BUILD AND DESIGN
The F600EXR is a sturdy, well-designed camera, although it's not particularly stylish. It has a largely metal and plastic construction. It's about the same size as most compact ultrazooms, at 4.0 inches (103.5mm) wide, 2.4 inches (62.5mm) high and 1.2 inches (32.6mm) thick and weighs in at 220 grams, including memory card and battery.
The camera comes with a lithium-ion battery, battery charger, wrist strap, USB cable, A/V cable, a brief owner's manual and a CD which contains the full version of the manual as well as My Finepix Studio for organizing and viewing photos. It's available in four colors - black, the color of the camera I used, red, champagne gold and white. At the time of this review it can be purchased in the U.S. at a price of under $250.
Ergonomics and Controls
The F600EXR feels good in the hand. It's easy to hold and use thanks to a rubber coated strip at the front of the camera and a protruding area at the rear that can be used as a thumb rest. The front plate of the camera is dominated by the 15x Fujinon lens, which, when fully retracted, still protrudes about 1/2 inch from the camera body. The lens zooms smoothly, with only a hint of hesitation. To the upper left of the lens are a combination auto focus assist illuminator/self-timer lamp and a stereo microphone. On one side of the camera there's a compartment with ports for USB and HDMI cables, which is covered by a thin, plastic door.
A pop-up flash is located at the top of the camera. The flash must be raised by pressing a button - it does not come up automatically. Toward the camera's middle there's a bulge for the GPS, an on/off button and a shutter button with a zoom control lever. A circular mode selector is situated at about a 45 degree angle between the camera's top and rear sections. The mode selector contains settings for some of the camera's shooting modes - EXR, auto, advanced, scene position, manual, aperture priority, shutter priority and program. The bottom of the camera contains a speaker, a metal tripod socket and a battery/memory card compartment covered by a sturdy plastic latch. The camera has 33MB of internal memory and can use SD, SDHC and SDXC memory cards.
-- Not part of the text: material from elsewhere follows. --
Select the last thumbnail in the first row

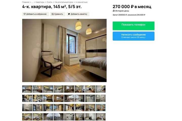(x=101, y=89)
The camera's rear contains a 3.0-inch diagonal, 460,000 pixel LCD monitor in a 4:3 aspect ratio. To the right of the monitor there's a playback button, a large dedicated movie button, a circular four-way control dial for accessing the camera's menu, a display/back button and an F button. The F button is a standard feature on Fuji cameras and is a short-cut to certain shooting modes. In the F600EXR it also permits the user to access the GPS setup menu. The control dial allows selection of macro, self-timer, flash and trash/exposure compensation. The dial has a movable ring around it for navigating through the menu functions.
The controls on the F600EXR seem well-constructed, though the play, display/back and F buttons are quite small.
Menus and Modes
The menu system used by the F600EXR is divided into two basic sections - shooting and setup. There are many different selections in each section and most of the selections have submenus, which makes the system a challenge to learn. This is unavoidable to a large degree because of the many options included in the F600EXR. It will be important for users to spend time with the full version of the owner's manual to fully understand all the camera has to offer.
Here are the camera's shooting modes:
Black & White
The F600EXR has a nice LCD monitor with a 3.0 inch diagonal in a 4:3 aspect ratio and a 460,000 pixel resolution. The monitor provides 100% coverage. The monitor can be adjusted among 11 brightness settings, though increasing the brightness will result in a shorter battery-life.
DCR tests cameras for LCD screen quality, measuring for contrast ratio and brightness. The best LCD monitors have a contrast ratio above 500:1 and brightness of at least 500 nits. Lab tests showed the F600EXR's contrast ratio as 1000:1, which is superb, but a peak brightness score of only 280 nits, with a black luminescence score of only 0.28 nits. However, probably due to its excellent contrast ratio, the camera's LCD monitor looks good and worked well under most lighting conditions, though I had trouble viewing it in bright sunshine.
As is the case with almost all point-and-shoot cameras, the F600EXR does not have a viewfinder.